>>>>
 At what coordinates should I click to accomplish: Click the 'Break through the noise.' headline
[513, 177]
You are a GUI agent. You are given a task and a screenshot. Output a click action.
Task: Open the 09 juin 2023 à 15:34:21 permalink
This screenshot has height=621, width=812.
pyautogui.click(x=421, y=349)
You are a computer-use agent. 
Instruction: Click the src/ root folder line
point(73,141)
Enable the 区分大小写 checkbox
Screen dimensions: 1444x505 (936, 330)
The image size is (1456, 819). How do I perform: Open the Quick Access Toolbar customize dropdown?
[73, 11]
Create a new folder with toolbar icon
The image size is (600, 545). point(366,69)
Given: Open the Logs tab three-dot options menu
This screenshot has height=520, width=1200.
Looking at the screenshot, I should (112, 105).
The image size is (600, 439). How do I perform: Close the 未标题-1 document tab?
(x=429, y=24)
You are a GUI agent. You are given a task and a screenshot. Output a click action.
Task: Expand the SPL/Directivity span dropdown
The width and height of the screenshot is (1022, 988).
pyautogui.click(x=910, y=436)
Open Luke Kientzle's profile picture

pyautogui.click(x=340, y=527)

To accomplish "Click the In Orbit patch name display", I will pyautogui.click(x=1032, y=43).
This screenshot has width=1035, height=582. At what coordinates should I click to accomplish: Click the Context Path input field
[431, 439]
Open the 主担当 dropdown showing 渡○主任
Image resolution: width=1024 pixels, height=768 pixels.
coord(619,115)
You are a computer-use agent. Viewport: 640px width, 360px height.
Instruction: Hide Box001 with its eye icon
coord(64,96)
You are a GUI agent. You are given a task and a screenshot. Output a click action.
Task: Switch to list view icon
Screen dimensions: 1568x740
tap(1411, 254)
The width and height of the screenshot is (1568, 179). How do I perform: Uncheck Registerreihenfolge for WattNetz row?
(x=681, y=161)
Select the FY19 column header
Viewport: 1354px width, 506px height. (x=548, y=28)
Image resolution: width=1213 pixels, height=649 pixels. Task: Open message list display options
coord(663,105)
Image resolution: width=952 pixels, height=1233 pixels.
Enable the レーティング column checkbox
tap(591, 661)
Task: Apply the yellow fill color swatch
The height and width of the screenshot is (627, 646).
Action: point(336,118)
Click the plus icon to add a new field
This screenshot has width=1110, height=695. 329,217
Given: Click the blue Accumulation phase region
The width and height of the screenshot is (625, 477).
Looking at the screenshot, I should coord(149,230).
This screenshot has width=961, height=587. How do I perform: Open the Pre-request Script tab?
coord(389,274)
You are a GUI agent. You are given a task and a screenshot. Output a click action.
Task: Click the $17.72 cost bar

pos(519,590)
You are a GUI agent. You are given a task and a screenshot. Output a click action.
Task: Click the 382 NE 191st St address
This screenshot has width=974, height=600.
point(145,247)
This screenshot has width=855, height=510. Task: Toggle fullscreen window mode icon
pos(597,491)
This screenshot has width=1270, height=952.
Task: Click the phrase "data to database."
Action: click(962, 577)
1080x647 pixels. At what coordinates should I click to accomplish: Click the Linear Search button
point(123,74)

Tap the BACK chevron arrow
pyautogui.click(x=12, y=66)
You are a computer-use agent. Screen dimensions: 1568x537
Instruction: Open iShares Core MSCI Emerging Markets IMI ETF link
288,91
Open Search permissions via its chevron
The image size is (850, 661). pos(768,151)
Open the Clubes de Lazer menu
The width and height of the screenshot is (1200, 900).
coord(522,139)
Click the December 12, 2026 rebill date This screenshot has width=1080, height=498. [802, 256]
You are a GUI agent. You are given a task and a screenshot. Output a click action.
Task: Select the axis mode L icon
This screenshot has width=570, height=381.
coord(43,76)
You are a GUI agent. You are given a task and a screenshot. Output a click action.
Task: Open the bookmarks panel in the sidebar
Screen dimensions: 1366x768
<<<<
Assigned task →
Repeat the listing in full, keeping every line exactly as it is.

Answer box →
 At what coordinates should I click to accomplish: Click the 'Break through the noise.' headline
[513, 177]
You are a GUI agent. You are given a task and a screenshot. Output a click action.
Task: Open the 09 juin 2023 à 15:34:21 permalink
This screenshot has height=621, width=812.
pyautogui.click(x=421, y=349)
You are a computer-use agent. 
Instruction: Click the src/ root folder line
point(73,141)
Enable the 区分大小写 checkbox
Screen dimensions: 1444x505 (936, 330)
The image size is (1456, 819). How do I perform: Open the Quick Access Toolbar customize dropdown?
[73, 11]
Create a new folder with toolbar icon
The image size is (600, 545). point(366,69)
Given: Open the Logs tab three-dot options menu
This screenshot has height=520, width=1200.
Looking at the screenshot, I should (112, 105).
The image size is (600, 439). How do I perform: Close the 未标题-1 document tab?
(x=429, y=24)
You are a GUI agent. You are given a task and a screenshot. Output a click action.
Task: Expand the SPL/Directivity span dropdown
The width and height of the screenshot is (1022, 988).
pyautogui.click(x=910, y=436)
Open Luke Kientzle's profile picture

pyautogui.click(x=340, y=527)

To accomplish "Click the In Orbit patch name display", I will pyautogui.click(x=1032, y=43).
This screenshot has width=1035, height=582. At what coordinates should I click to accomplish: Click the Context Path input field
[431, 439]
Open the 主担当 dropdown showing 渡○主任
Image resolution: width=1024 pixels, height=768 pixels.
coord(619,115)
You are a computer-use agent. Viewport: 640px width, 360px height.
Instruction: Hide Box001 with its eye icon
coord(64,96)
You are a GUI agent. You are given a task and a screenshot. Output a click action.
Task: Switch to list view icon
Screen dimensions: 1568x740
tap(1411, 254)
The width and height of the screenshot is (1568, 179). How do I perform: Uncheck Registerreihenfolge for WattNetz row?
(x=681, y=161)
Select the FY19 column header
Viewport: 1354px width, 506px height. (x=548, y=28)
Image resolution: width=1213 pixels, height=649 pixels. Task: Open message list display options
coord(663,105)
Image resolution: width=952 pixels, height=1233 pixels.
Enable the レーティング column checkbox
tap(591, 661)
Task: Apply the yellow fill color swatch
The height and width of the screenshot is (627, 646).
Action: point(336,118)
Click the plus icon to add a new field
This screenshot has width=1110, height=695. 329,217
Given: Click the blue Accumulation phase region
The width and height of the screenshot is (625, 477).
Looking at the screenshot, I should coord(149,230).
This screenshot has width=961, height=587. How do I perform: Open the Pre-request Script tab?
coord(389,274)
You are a GUI agent. You are given a task and a screenshot. Output a click action.
Task: Click the $17.72 cost bar

pos(519,590)
You are a GUI agent. You are given a task and a screenshot. Output a click action.
Task: Click the 382 NE 191st St address
This screenshot has width=974, height=600.
point(145,247)
This screenshot has width=855, height=510. Task: Toggle fullscreen window mode icon
pos(597,491)
This screenshot has width=1270, height=952.
Task: Click the phrase "data to database."
Action: click(962, 577)
1080x647 pixels. At what coordinates should I click to accomplish: Click the Linear Search button
point(123,74)

Tap the BACK chevron arrow
pyautogui.click(x=12, y=66)
You are a computer-use agent. Screen dimensions: 1568x537
Instruction: Open iShares Core MSCI Emerging Markets IMI ETF link
288,91
Open Search permissions via its chevron
The image size is (850, 661). pos(768,151)
Open the Clubes de Lazer menu
The width and height of the screenshot is (1200, 900).
coord(522,139)
Click the December 12, 2026 rebill date This screenshot has width=1080, height=498. [802, 256]
You are a GUI agent. You are given a task and a screenshot. Output a click action.
Task: Select the axis mode L icon
This screenshot has width=570, height=381.
coord(43,76)
You are a GUI agent. You are given a task and a screenshot. Output a click action.
Task: Open the bookmarks panel in the sidebar
Screen dimensions: 1366x768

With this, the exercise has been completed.